Quittung für Loveparade-Katastrophe
Nach Auffassung von großen Teilen der Bürgerschaft ist Sauerland, der das Amt des Oberbürgermeisters in Duisburg seit 2004 innehat, für die Loveparade-Katastrophe vom 24. Juli 2010 mit verantwortlich. Kritiker werfen ihm vor, er habe die Techno-Party unbedingt nach Duisburg holen wollen, wo sie auf einem abgegrenzten Veranstaltungsgelände niemals hätte genehmigt werden dürfen. Zudem habe er sich unfähig gezeigt, die politische und moralische Verantwortung für das Unglück zu übernehmen, und sich erst nach einem Jahr bei den Opfern entschuldigt.
Der Kommunalpolitiker selbst, dessen Amtszeit 2015 geendet hätte, lehnte einen Rücktritt stets mit der Begründung ab, er habe persönlich keine Fehler bei der Genehmigung der Techno-Party gemacht. Vor dem Bürgerbegehren und dem Abwahlverfahren am Sonntag war im Rat der Stadt im September ein Abwahlantrag gescheitert, weil die erforderliche Zweidrittelmehrheit nicht zu Stande kam.
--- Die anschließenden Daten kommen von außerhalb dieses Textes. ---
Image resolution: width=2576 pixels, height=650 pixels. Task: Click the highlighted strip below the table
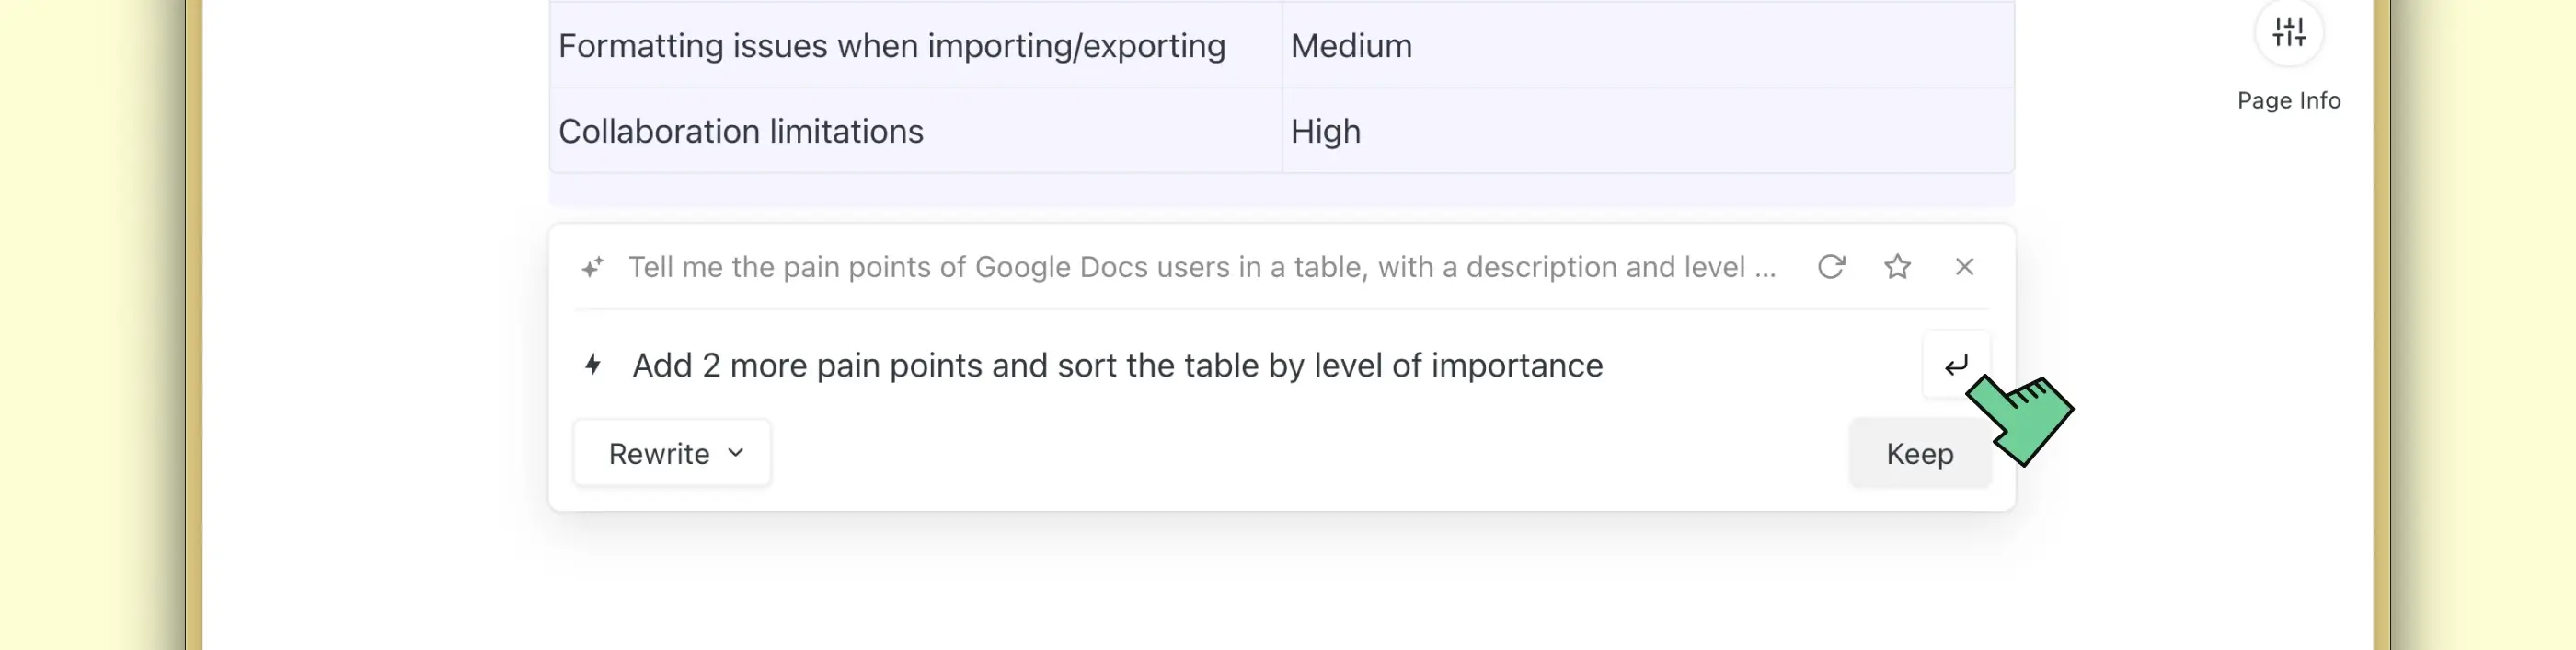pos(1280,189)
Mit der Wahl konnten die Bewohner erstmals in Nordrhein-Westfalen aufgrund eines Bürgerbegehrens über das Schicksal ihres Stadtoberhauptes abstimmen. Um dies zu ermöglichen, hatte der Düsseldorfer Landtag im vergangenen Jahr die Gemeindeordnung geändert. Eine Bürgerbewegung sammelte fast 80.000 Unterschriften, um die Abstimmung über den ungeliebten Ersten Bürger der Stadt zu ermöglichen.
Bei der Loveparade im Juli 2010 war es zu einer Massenpanik gekommen, in dem Gedränge starben 21 Menschen. Seitdem schieben sich die Stadt Duisburg, der Veranstalter Lopavent und die Polizei gegenseitig die Verantwortung zu. Gegen mehr als ein Dutzend Beschuldigte ermittelt die Staatsanwaltschaft wegen des Verdachts auf fahrlässige Tötung und fahrlässige Körperverletzung. Sauerland ist nicht unter ihnen. Der Trauerfeier kurz nach der Katastrophe war Sauerland auf Wunsch der Angehörigen ebenso ferngeblieben wie der Gedenkfeier am ersten Jahrestag des Unglücks.